Bmx tyrosine kinase transgene induces skin hyperplasia, inflammatory angiogenesis, and accelerated wound healing

Abstract

The Bmx gene, a member of the Tec family of nonreceptor protein tyrosine kinases, is expressed in arterial endothelium and in certain hematopoietic and epithelial cells. Previous in vitro studies have implicated Bmx signaling in cell migration and survival and suggested that it contributes to the progression of prostate carcinomas. However, the function of Bmx in normal tissues in vivo is unknown. We show here that Bmx expression is induced in skin keratinocytes during wound healing. To analyze the role of Bmx in epidermal keratinocytes in vivo, we generated transgenic mice overexpressing Bmx in the skin. We show that Bmx overexpression accelerates keratinocyte proliferation and wound reepithelialization. Bmx expression also induces chronic inflammation and angiogenesis in the skin, and gene expression profiling suggests that this occurs via cytokine-mediated recruitment of inflammatory cells. Our studies provide the first data on Bmx function in vivo and form the basis of evaluation of its role in epithelial neoplasia.

Figure 1.

Bmx expression during wound healing analyzed in Bmx^LacZ/LacZ mice. In normal skin β-galactosidase staining was seen only in arterial endothelium (A, arrow). In the healing wound, the proliferating and migrating basal keratinocytes and the leading edge of the migrating epithelium stain strongly for β-galactosidase (here days 3 (B) and 4 (C), arrows). Very few cells are stained in the healed epidermis (D; here day 12). Counterstaining is with nuclear red.

Figure 2.

Comparison of K14-Bmx transgenic and control littermate mice. (A) Bmx expression (arrowhead) in TG mice analyzed by Western blotting of immunoprecipitates (IP) or total skin lysates (total). The asterisk indicates a nonspecific polypeptide. (B) Note the absent whiskers in TG mouse. H&E-stained cross sections from the ears of TG and WT mice (C and D). The arrowheads point to blood vessels in the cross sections. PCNA staining of the epidermis of back skin in TG (E) and WT mice (F). The arrowheads point to the proliferating basal cells. Sections of TG (G) and WT (H) ears stained for apoptotic cells (TUNEL; green, arrowheads) and cell nuclei (Hoechst; blue). Sections of tail skin of TG (I) and WT mice (J). Arrowhead shows the dermal papillae containing blood capillaries; arrow indicates the rete ridge-like changes in the skin; asterisk mark parakeratosis (retained cell nuclei in the horny layer of the epidermis). PCNA staining of tail sections of TG (K) and WT mice (L). Arrowheads indicate PCNA positive nuclei in the skin. (M) The percentage of BrdU-positive cells in MMC-E epithelial cells expressing mock vector (Mock), kinase-deficient Bmx (K445R) or Bmx (WT). Bars represent average counts from four separate infections and below are shown the relative protein amounts as detected by Western blotting. NS, not significant.

Figure 3.

Immunohistochemical analysis of the K14-Bmx mouse skin. TG and WT skin stained for keratin 5 (A, TG; B, WT), keratin 1 (C, TG; D, WT) and keratin 10 (E, TG; F, WT).
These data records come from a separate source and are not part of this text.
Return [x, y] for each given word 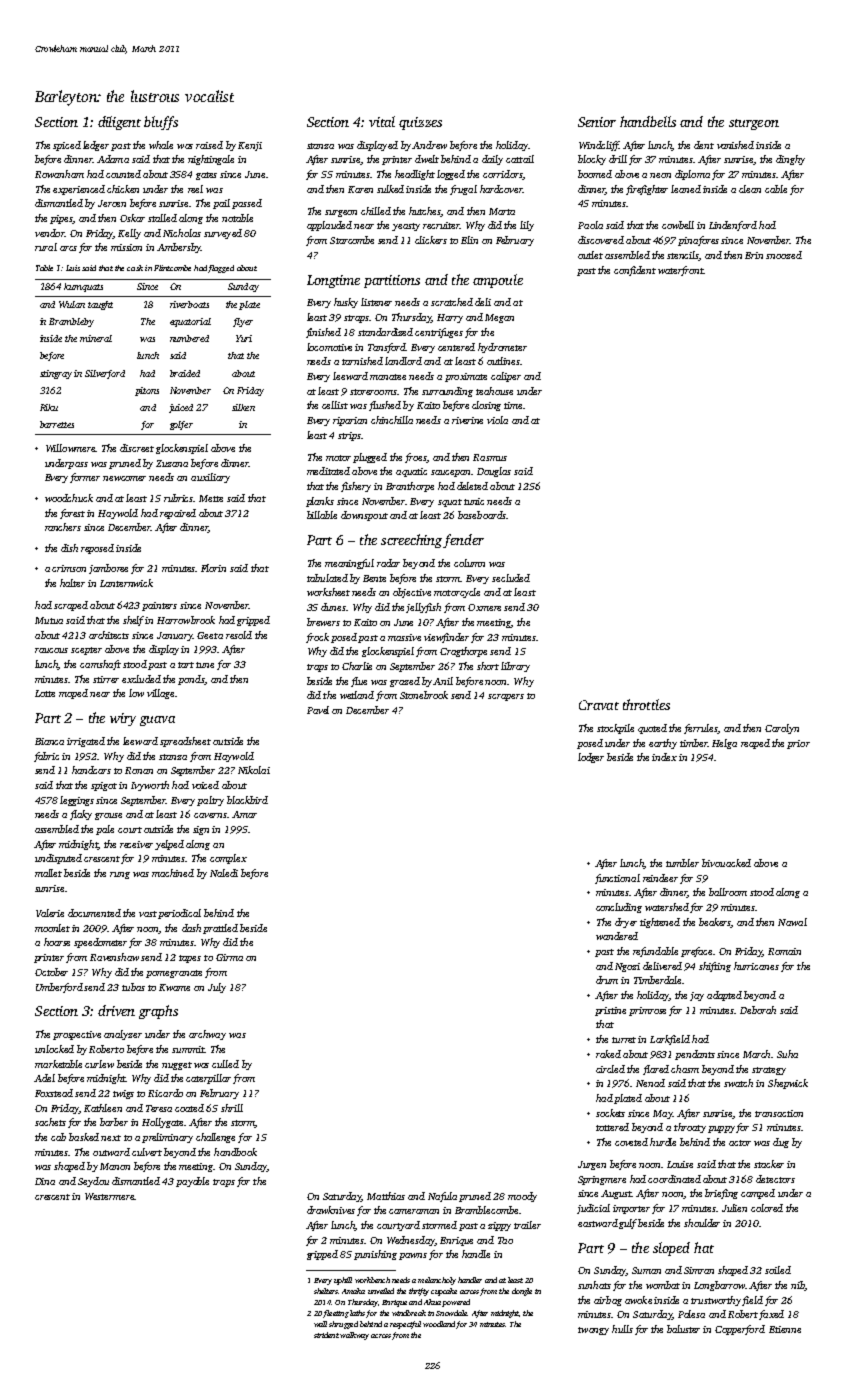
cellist [335, 405]
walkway [354, 1336]
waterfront [680, 271]
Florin [213, 568]
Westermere [109, 1196]
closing [486, 406]
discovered [601, 240]
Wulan [72, 304]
Vertical bars next to A–F denote epidermal thickness. Staining for CD45 in TG (G) and WT (H) ear cross sections, positive cells stain red (arrowheads). Cell nuclei stained with Hoechst; blue. Quantification of CD45-positive cells +SD (I). The asterisk indicates statistical significance (p < 0.001, Student's unpaired t test). Staining of the skin for the granulocytic marker Ly6G (J, TG; K, WT) and the macrophage marker F4/80 (L, TG; M, WT). The drawn perpendicular lines in A–H and J–M indicate the basement membrane of the epidermis in the skin cross sections. Cell nuclei are stained with Hoechst; blue.

Figure 4.

Wound healing in the K14-Bmx and control littermate mice. Bars represent the percentage of the remaining wound area +SD on days 4, 5, and 6 after wounding. All wounds had healed on day 7. Student's unpaired t test was used for statistical analysis.

Figure 5.

Angiogenesis in the K14-Bmx mice. Whole-mount staining of TG and WT mouse ears for the vascular endothelial marker PECAM-1 (A–D) and for α-smooth muscle actin (SMA; E and F).

Figure 6.

Analysis of differential gene expression in TG and WT skin by RT-PCR. RT-PCR of WT and TG newborn skin total RNA for several of the genes that were up-regulated in the TG skin in Affymetrix analysis. See text for details.